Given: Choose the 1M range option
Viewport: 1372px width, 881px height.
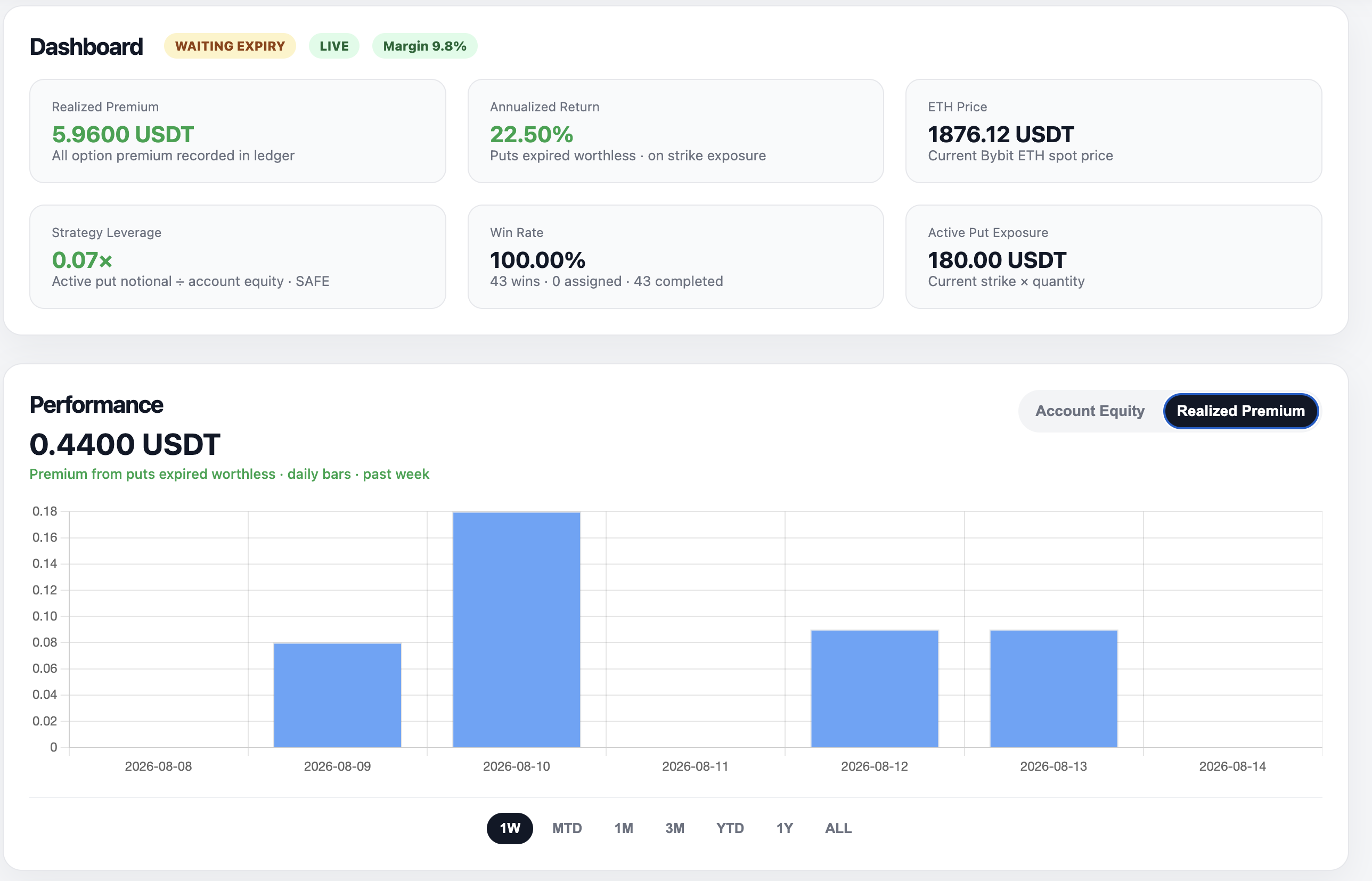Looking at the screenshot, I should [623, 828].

* * *

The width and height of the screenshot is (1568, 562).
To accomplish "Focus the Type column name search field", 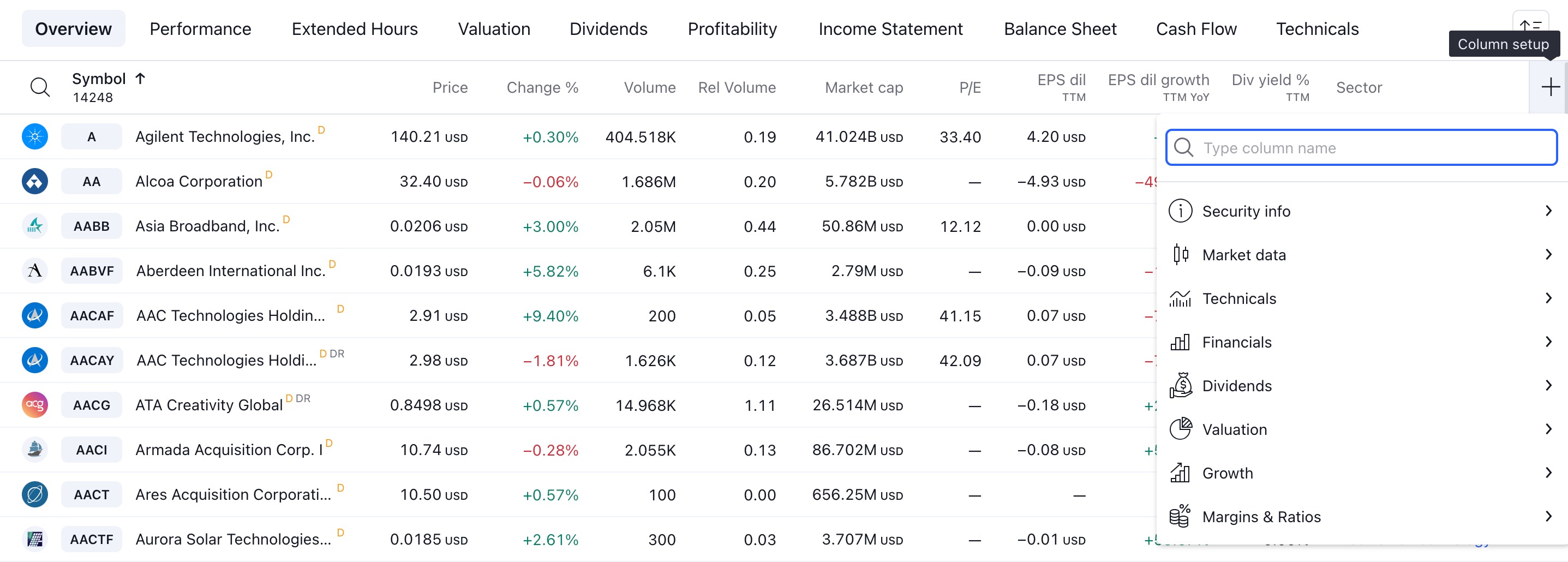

...

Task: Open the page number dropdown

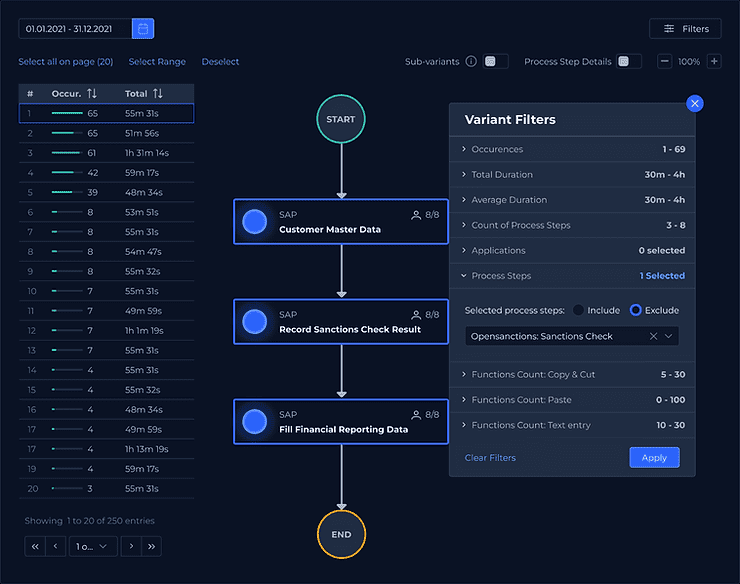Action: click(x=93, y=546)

▶ [Aim of the task]:
Restate the lines above from the one containing "The width and" through the one containing "the Type column", inclusive, exactly and without pictures.

▶ [The answer]:
The width and height of the screenshot is (1568, 562).
To accomplish "Focus the Type column name search field", 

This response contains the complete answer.